Longtemps, la musique devait, pour moi, se suffire à elle-même.  Je passais du temps seule à écouter, souvent en boucle, l’album du moment. J’étais déjà – encore plus – trop émotive. Je n’avais aucun besoin de complexifier des sensations primaires, certes, mais bouleversantes.

Il y avait les morceaux que j’aimais, ceux que je n’aimais pas. Mon jugement ne connaissait ni appel ni réserve, j’étais adolescente. La musique et les réactions qu’elle provoquait chez moi n’avaient besoin d’adjuvent d’aucune sorte. Ca a dû commencer à changer avec Rochefort dans Tandem qui déambule en peignoir sur “Il mio Rifugio”. Il dégage la tranquillité du mec qui laisse balloter ses couilles sous la robe de chambre. La solitude tient la dragée haute à la pudeur.

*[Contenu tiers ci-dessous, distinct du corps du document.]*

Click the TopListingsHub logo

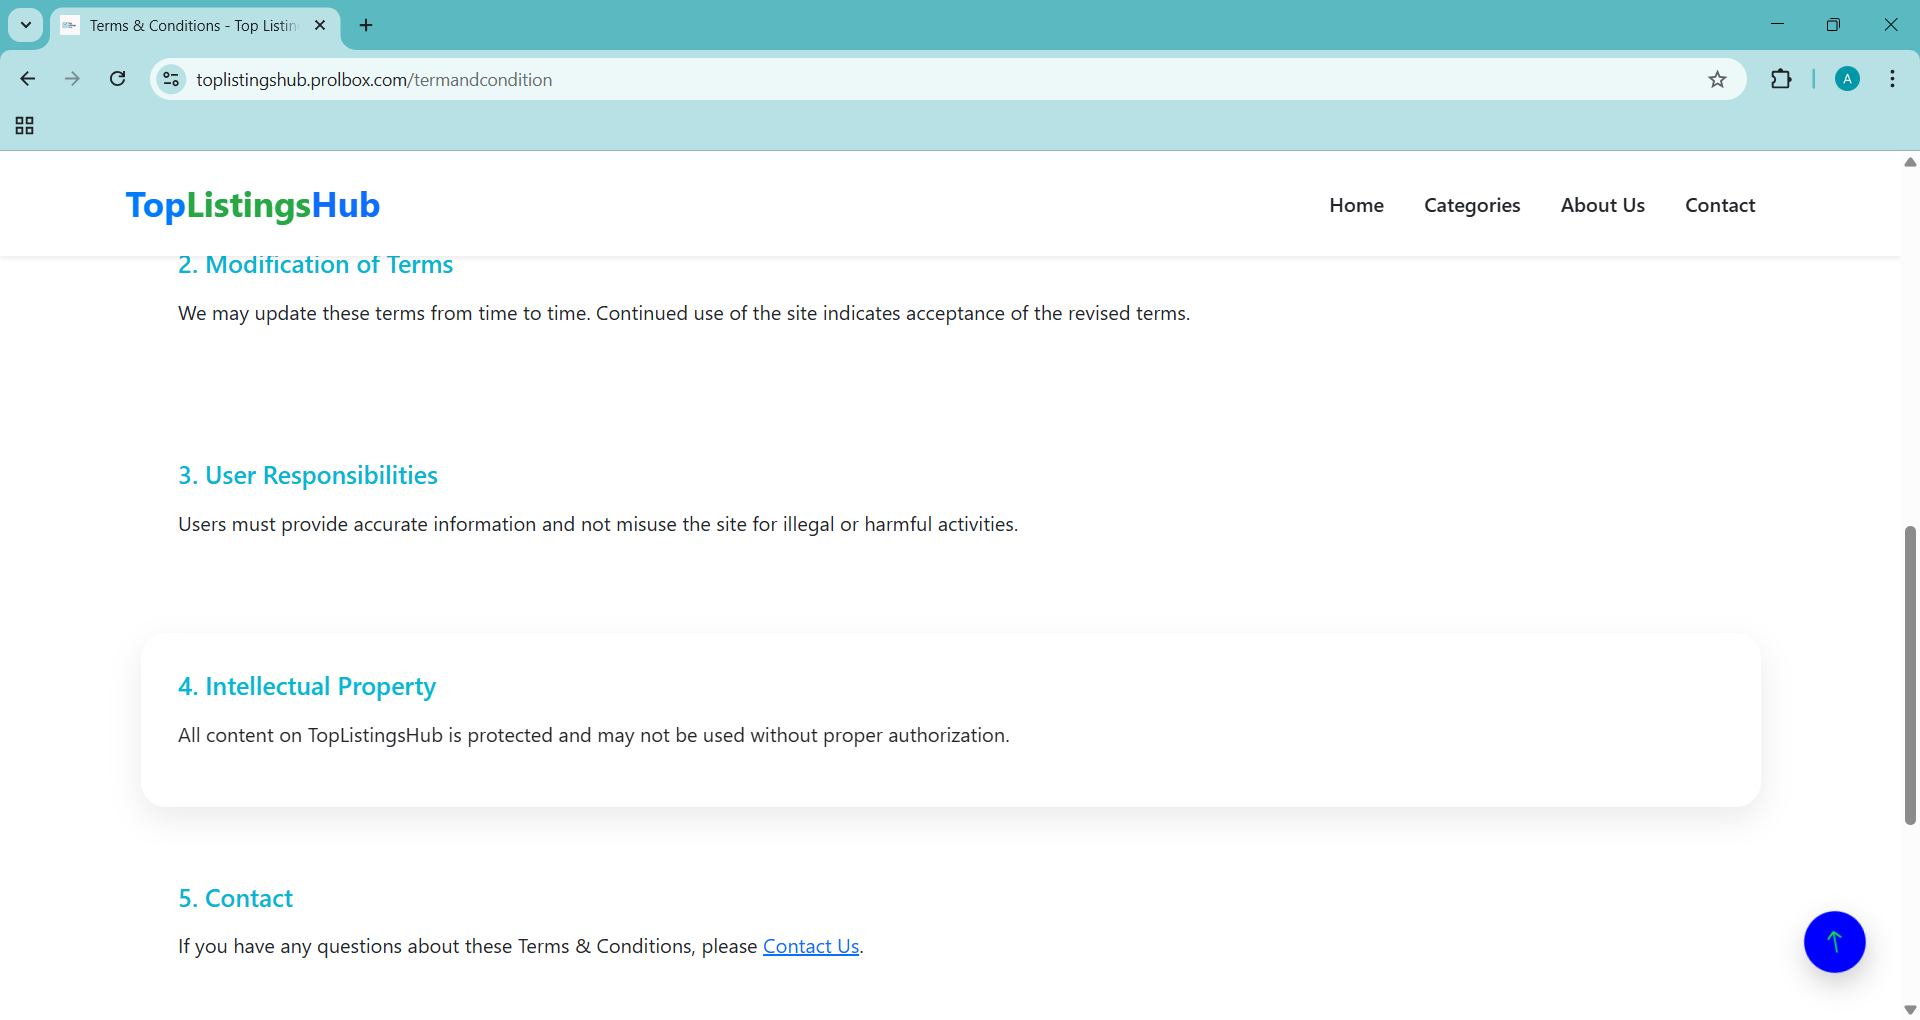(253, 205)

Et c’est pile ce que dit cette scène. Je me souviens que la caméra balaye pesamment un appartement meublé d’un innommable bordel. Cocciante, son piano dégoulinant et sa voix virilement geignarde sont le seul fil conducteur de ce merdier. Quelques secondes passent, et déboule Rochefort-la-couille-indolente.

Il est seul parce que dépressif, de cette dépression qui fait perdre non seulement le goût de la vie mais aussi la raison. On le cueille sur le point de basculer. Cocciante à fond. Cocciante, que, bien évidemment, snob comme le sont les ados attardés, je détestais sans la moindre nuance. Le mec avait commis “Un coup de soleil” et oscillait quelque part en Jean-Luc Lahaye et Zucchero dans mon esprit.

Mais Rochefort-le-zgeg-au-vent, Rochefort-qui-taquine-le Xanax a tout changé, le con. “Avec le temps” ou “Heroin” perdaient leur légitime aura de meilleures chansons dépressives. Le cinéma changeait ma façon d’écouter. Plus de 15 ans après avoir vu cette scène “Il mio rifugio” continue de me coller la chair de poule.